Din değiştirme süreciyle birlikte Karadeniz yöresindeki Ermenilerin anadillerini ve toplumsal hafızlarını kaybettiklerini belirten Vardanyan, Sovyetler Birliği ile Türkiye arasındaki sınır kapısının kapılı olmasının bu süreci hızlandırdığına dikkat çekti. “Bu insanların Ermenistan ve Gürcistan’daki Ermeni nüfusunun yoğun olduğu bölgelerle bağları koptu. Köklerinden uzaklaştılar. Bu süreçte Türk devletinin propagandası işlevini sürdürdü. Olumsuz bir Ermeni imajı oluşturuldu. Türk bilim insanları tarihi çarpıttı. Müslümanlaştırılmış Ermenilerin geçmişlerini görünmez kıldılar.”

Sovyetler Birliği’ndeki Hemşinliler

Vardanyan, Hemşin köylerinin 1921’de SSCB ile Türkiye arasında imzalanan anlaşma ile bir kez daha birbirinden ayrıldığını ve sınırın kuzey bölümünde Müslüman Hemşinlilerin kaldığını belirterek, pek çok yerleşim yerinin bu anlaşma sonucunda Acarya Özerk Cumhuriyeti sınırları içinde kaldığını söyledi.

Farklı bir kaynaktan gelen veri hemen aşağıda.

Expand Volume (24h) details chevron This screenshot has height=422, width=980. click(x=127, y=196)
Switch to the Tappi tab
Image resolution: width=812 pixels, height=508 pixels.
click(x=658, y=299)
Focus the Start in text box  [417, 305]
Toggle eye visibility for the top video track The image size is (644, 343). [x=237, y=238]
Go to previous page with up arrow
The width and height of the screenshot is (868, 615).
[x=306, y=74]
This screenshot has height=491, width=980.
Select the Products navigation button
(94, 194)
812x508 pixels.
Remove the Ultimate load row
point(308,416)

Vardanyan, Stalin’in Hemşinliler için yayımladığı sürgün belgesine de dikkat çekti: “II. Dünya Savaşı esnasında, 1944 yılında, pek çok din değiştirmiş Hemşin Ermenisi cephede iken, Sovyetler Birliği Savunma Komitesi Başkanı Stalin’in, ‘çok gizli’ ibareli kararıyla Acarya’da yaşayan 1.385 Hemşinli o bölgede yaşayan Türkler ve Kürtlerle birlikte Kırgızistan ve Kazakistan’a sürgün edildiler. Kırgızistan’da Oşi, Kazakistan’da ise Çin kenti ve Cambuli bölgelerine yerleştirildiler. Bu insanlar ancak Stalin’in ölümünden sonra kimlik kağıdı almaya hak kazandılar. Bu kimliklerde milli aidiyeti tanımlayan bölüme kimi örneklerde ‘Hemşin’ kimilerinde de ‘Türk’ yazıldı.”

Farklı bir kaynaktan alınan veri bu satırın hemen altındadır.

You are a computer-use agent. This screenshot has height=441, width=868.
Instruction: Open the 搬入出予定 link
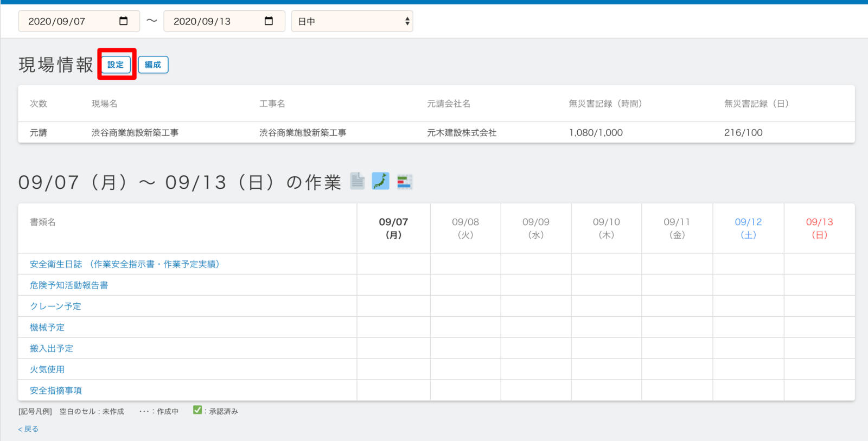[x=52, y=349]
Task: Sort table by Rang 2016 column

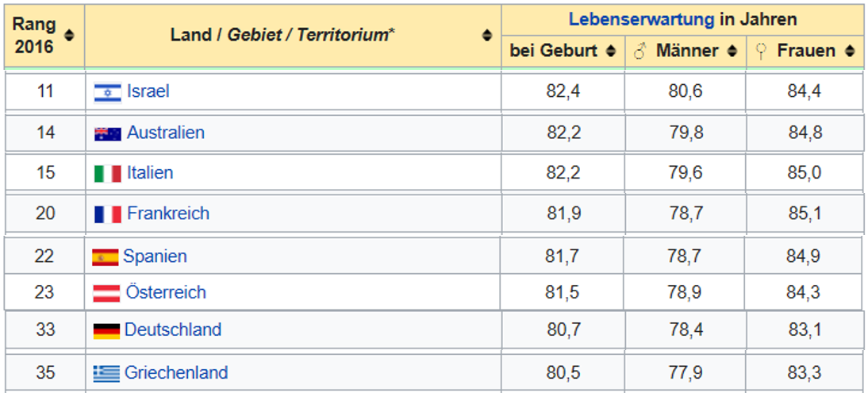Action: pyautogui.click(x=70, y=35)
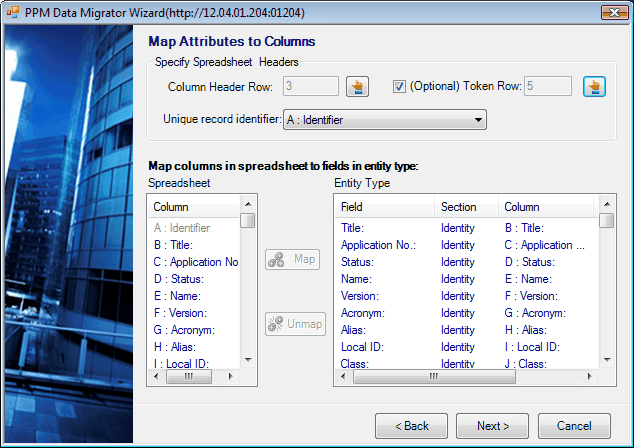Toggle the Optional Token Row checkbox
Viewport: 634px width, 448px height.
pos(399,86)
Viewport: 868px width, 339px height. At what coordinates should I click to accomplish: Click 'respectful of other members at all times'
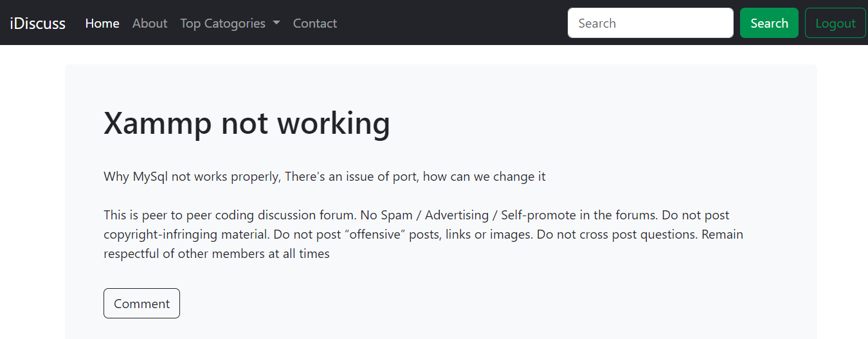point(217,253)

Moskova’da yayımlanan Büyük Sovyet Ansiklopedisi’nde İslamlaşmış Hemşin Ermenilerine dair bir madde yer alıyor. Vardanyan, “Orada, Hemşinliler Türkiye’de yaşayan  ve 18. yüzyılın başlarında İslamiyet’i kabul etmiş olan küçük bir Ermeni grubu olarak tanımanıyor. Türkiyeli Hemşinlilerin çoğunluğu Fırtına deresi kıyılarında ve Karadere’nin vadilerinde yaşamaktalar. Bunlar ‘Baş Hemşinliler’ olarak anılmaktalar. Hemşinlilerin ikinci grubuysa Hopa’ya yakın dağlarda ve Çoruh nehri bölgesinde yaşamakta. Bu gruba ise ‘Hopa Hemşinlileri’ denmekte. Bu grup Sovyetler Birliği Bilimler Akademisi Doğu Bilimleri Enstitüsü’nün 1976 yılında yayımladığı, Şıbajnikov’un ‘Batı Asya ülkelerinde din’ adlı kitabında ve 1986’da yayımlanan S.Purug’un ‘Dünya nüfusu; Etnopopülografik rapor’ adlı kitabında Ermeni olarak tanımlanmakta.”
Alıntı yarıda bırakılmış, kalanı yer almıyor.